==== Data listing ====

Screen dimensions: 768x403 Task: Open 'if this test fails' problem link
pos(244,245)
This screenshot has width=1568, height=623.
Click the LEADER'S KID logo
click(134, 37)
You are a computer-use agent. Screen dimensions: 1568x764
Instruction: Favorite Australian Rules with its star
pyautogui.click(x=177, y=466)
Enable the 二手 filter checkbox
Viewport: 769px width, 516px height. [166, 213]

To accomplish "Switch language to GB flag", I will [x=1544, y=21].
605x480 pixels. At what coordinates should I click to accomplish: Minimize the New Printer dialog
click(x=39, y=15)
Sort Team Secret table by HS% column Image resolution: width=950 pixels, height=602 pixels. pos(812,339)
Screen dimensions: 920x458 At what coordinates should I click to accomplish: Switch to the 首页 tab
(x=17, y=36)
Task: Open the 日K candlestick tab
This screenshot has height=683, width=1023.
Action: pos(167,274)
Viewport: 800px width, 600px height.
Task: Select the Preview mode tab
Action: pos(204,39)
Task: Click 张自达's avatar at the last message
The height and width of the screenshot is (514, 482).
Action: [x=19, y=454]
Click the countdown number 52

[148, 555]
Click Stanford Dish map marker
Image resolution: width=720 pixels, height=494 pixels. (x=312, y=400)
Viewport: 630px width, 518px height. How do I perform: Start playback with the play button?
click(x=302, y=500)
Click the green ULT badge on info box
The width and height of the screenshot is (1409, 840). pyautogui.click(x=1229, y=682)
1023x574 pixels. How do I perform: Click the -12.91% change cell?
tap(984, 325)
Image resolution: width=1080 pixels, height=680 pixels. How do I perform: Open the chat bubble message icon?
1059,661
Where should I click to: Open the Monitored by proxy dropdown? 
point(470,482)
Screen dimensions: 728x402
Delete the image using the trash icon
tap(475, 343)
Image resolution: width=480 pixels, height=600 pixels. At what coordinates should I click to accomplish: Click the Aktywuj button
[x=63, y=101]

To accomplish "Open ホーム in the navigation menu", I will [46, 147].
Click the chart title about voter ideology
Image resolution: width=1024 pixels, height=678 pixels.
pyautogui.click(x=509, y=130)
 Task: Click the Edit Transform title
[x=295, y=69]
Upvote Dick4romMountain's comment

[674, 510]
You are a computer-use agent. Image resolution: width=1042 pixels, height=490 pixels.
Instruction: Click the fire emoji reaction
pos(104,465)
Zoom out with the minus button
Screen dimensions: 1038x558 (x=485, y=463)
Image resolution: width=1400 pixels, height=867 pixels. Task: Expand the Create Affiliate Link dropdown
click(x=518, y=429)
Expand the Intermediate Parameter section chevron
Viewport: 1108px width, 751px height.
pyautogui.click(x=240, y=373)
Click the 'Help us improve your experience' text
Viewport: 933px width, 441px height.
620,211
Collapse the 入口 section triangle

====

| What to work on |
Each line of the data that holds "section" should be reported.

| Response to this exercise |
Expand the Intermediate Parameter section chevron
Collapse the 入口 section triangle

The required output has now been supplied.